Given the EPS updates as highlighted below, I now calculate a fair implied share price of $132.22.
Author’s EPS Estimates and Calculations
Below is also the updated sensitivity table.
Author’s EPS Estimates and Calculations
Risks To My Thesis
As I see it, there has been no major risk-updated since I have last covered SBUX stock. Thus, I would like to highlight what I have written before.
… investors should monitor the following, arguably temporary, headwinds:
1) high wage inflation which has and could continue to pressure Starbucks’ profit margins.

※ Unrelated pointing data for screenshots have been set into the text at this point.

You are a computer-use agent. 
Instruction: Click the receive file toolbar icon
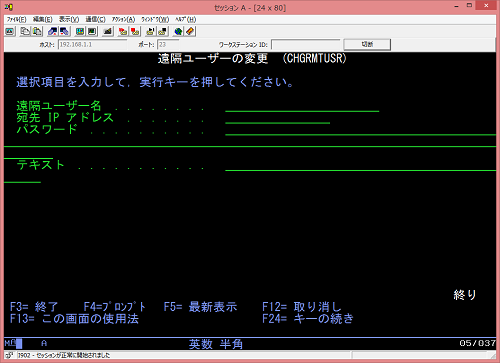tap(64, 32)
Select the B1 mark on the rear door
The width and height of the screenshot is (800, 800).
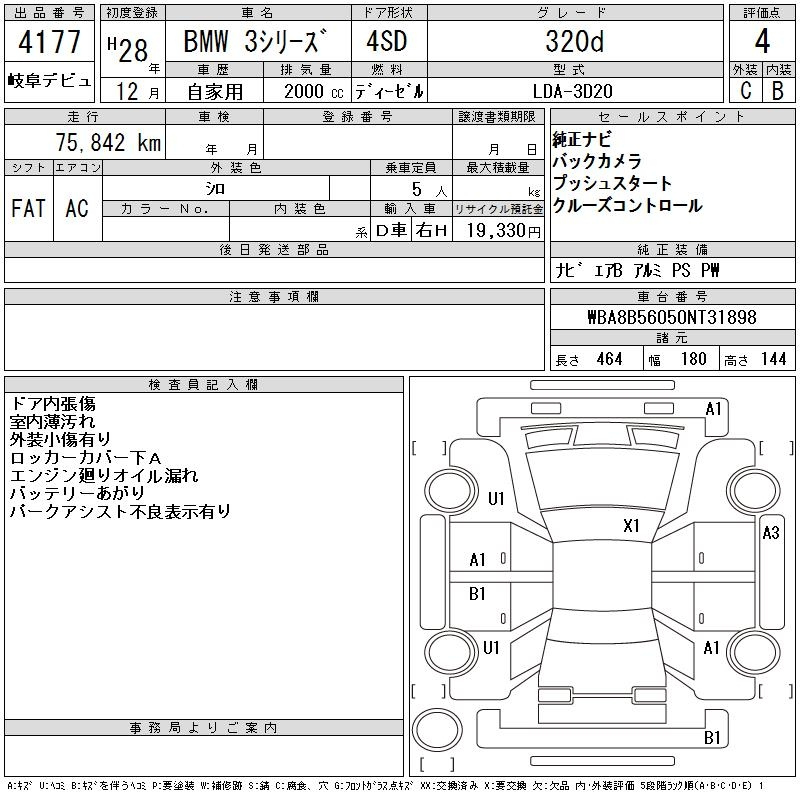pyautogui.click(x=478, y=594)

2) Slowing consumer confidence due to inflation and other macro-economic challenges could pressure Starbucks customers to save on arguably non-essential and “overpriced” coffee.
3) China’s challenges with the COVID-19 epidemic, and consequently the country’s reopening, could take longer than expected. This in turn would impact Starbucks’ business operations in the country.
4) Much of Starbucks’ share price volatility is currently driven by investor sentiment toward risk and growth assets. Thus, investors should expect price volatility even though SBUX’s business outlook remains unchanged.
Conclusion
Reflecting on Starbucks’ Q1 2023 results, I continue to believe that Starbucks’ coffee franchise remains in a secular growth trend. Although the company’s Q1 results were slightly below market expectations, I do not consider the results as bad – on the contrary. In my opinion, a 14% YoY revenue and a 7% EPS expansion is enough to justify continued optimism. Moreover, investors should consider that the China COVID reopening tailwind will only start to materialize in Q2 2023 onwards.
I acknowledge that at an EV/EBIT of about x26 SBUX is valued richly. But considering a likely 15-20% EPS CAGR until 2025, I argue that there’s still upside for share price appreciation. Personally, I model a fair implied share price equal to $132.22. Reiterate “Buy” rating.